Try it: Where a line in the listing below contains the word "each", copy that line.
#### Provided records ####
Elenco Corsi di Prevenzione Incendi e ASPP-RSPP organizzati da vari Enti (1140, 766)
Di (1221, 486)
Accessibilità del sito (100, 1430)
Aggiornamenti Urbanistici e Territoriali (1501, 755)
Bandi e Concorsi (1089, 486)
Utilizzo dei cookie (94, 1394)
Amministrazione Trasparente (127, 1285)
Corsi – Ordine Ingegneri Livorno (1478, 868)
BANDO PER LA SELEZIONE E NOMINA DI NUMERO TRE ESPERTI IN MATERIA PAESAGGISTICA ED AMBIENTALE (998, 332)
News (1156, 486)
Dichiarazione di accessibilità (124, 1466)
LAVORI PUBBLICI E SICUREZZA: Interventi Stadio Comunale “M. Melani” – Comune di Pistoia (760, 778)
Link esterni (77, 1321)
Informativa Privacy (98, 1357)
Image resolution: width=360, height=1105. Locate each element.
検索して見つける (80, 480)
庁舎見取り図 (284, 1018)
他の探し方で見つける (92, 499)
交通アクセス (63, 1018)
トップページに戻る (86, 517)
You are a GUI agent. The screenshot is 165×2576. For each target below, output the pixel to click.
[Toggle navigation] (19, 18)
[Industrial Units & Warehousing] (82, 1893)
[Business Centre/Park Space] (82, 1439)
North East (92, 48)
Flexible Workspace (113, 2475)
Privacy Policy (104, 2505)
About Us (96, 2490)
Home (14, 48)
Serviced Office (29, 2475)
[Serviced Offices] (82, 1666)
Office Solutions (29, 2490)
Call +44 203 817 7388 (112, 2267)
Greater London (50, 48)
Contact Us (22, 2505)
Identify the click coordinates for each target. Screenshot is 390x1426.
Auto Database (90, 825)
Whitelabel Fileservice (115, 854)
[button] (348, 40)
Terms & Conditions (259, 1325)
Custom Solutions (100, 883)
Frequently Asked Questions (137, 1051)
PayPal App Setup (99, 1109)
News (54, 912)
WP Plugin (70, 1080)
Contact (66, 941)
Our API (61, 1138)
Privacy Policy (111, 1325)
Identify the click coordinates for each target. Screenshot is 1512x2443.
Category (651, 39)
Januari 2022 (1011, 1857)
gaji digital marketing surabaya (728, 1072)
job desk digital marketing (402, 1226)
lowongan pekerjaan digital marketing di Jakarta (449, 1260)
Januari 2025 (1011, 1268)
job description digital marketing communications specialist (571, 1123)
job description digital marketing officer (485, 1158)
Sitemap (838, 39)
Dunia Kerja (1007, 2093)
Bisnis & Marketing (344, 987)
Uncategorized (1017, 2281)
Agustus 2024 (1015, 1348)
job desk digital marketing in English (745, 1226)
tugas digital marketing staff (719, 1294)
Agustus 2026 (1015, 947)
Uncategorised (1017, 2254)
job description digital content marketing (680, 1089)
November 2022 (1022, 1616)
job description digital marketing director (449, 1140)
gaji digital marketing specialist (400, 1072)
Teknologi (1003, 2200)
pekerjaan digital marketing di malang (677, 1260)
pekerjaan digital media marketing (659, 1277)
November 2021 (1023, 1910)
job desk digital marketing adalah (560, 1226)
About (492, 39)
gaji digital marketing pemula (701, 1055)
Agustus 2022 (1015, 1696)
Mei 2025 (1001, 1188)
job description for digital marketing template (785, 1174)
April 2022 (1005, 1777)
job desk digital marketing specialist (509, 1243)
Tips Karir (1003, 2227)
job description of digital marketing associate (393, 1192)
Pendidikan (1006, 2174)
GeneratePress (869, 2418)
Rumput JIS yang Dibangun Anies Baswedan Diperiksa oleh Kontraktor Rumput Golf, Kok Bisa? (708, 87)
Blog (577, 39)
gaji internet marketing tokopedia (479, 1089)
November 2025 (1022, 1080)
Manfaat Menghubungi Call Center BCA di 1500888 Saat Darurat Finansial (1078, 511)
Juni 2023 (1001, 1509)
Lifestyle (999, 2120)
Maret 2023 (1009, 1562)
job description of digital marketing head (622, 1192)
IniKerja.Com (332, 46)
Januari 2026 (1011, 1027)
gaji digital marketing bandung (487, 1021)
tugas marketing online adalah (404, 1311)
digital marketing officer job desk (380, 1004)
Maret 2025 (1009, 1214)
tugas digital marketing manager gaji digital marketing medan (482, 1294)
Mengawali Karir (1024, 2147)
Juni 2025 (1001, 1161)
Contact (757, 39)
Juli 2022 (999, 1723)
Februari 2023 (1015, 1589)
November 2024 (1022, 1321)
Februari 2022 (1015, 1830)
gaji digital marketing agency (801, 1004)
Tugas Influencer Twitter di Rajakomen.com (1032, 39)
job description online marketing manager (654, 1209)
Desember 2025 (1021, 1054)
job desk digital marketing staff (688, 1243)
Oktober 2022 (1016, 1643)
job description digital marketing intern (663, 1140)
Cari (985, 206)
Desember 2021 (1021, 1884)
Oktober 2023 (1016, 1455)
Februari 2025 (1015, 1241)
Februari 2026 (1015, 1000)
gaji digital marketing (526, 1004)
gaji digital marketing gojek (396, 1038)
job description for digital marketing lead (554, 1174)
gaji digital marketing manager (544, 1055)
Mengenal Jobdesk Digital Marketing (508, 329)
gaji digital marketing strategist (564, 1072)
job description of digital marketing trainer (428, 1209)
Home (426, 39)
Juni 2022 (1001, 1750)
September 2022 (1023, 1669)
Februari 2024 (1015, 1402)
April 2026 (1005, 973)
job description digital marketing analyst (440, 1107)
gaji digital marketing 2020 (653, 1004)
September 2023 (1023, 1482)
####
Task result:
Image resolution: width=360, height=1105. Locate each element.
You are a GUI agent. The screenshot is 165×2576. For each target below, output the pixel to click.
Identify the click coordinates for each target. Screenshot is 390x1426.
Identify the click coordinates for each target. Screenshot is 1512x2443.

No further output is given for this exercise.